東京大学大学院薬学系研究科育薬学講座 特任准教授 佐藤宏樹
東京大学大学院薬学系研究科育薬学講座 客員教授 澤田康文

                                                         
Summary

〔今月の注目論文のポイント〕
1.米国の医療情報データベースを用いた症例対照研究において,オピオイド鎮痛薬,特に長時間作用型,高効力,高用量のオピオイドと,侵襲性肺炎球菌疾患との関連が認められている。

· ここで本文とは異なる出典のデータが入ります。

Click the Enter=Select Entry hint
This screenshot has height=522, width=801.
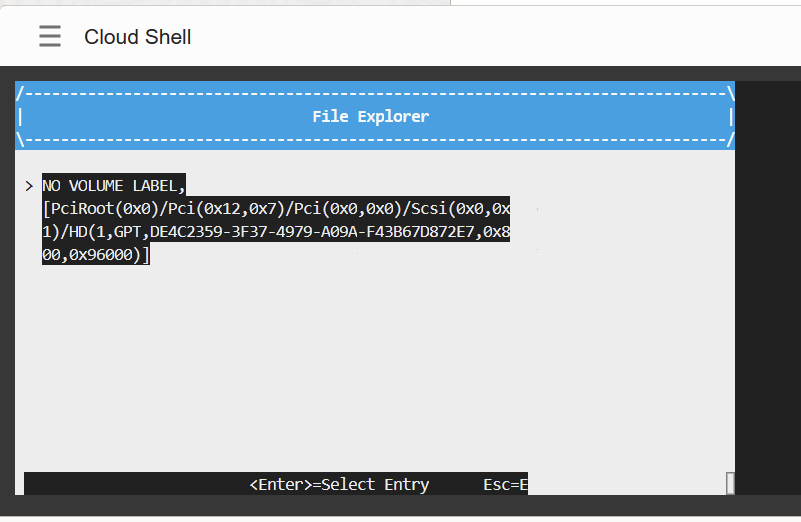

2.オーストラリアでSGLT2(sodium-glucose cotransporter 2)阻害薬による糖尿病性ケトアシドーシスの有害事象報告の調査が行われ,発症の契機としてインスリンの投与忘れ,感染症,周術期,炭水化物の摂取減少などが認められている。
3.成人大うつ病性障害の急性治療における抗うつ薬の臨床試験のメタアナリシスが行われ,21種の抗うつ薬について有効性(反応率)と忍容性(治療中断率)が比較されている。
4.英国の医療情報データベースを用いたコホート研究において,慢性腎臓病のある心房細動患者では,抗凝固薬により虚血性脳卒中や出血のリスクが上昇し,全死因死亡のリスクは低下することが示唆されている。
5.健康高齢被験者を対象とした試験において,高カロリー高脂肪食後にドロキシドパを投与すると,空腹時投与と比較して,ドロキシドパの血漿中濃度が低下したことが報告されている。
6.健康成人を対象とした試験において,緑茶に含まれる成分であるエピガロカテキンガレートの併用によりナドロールの血漿中濃度が低下し,有機アニオントランスポーター1A2(OATP1A2)を介した相互作用が示唆されている。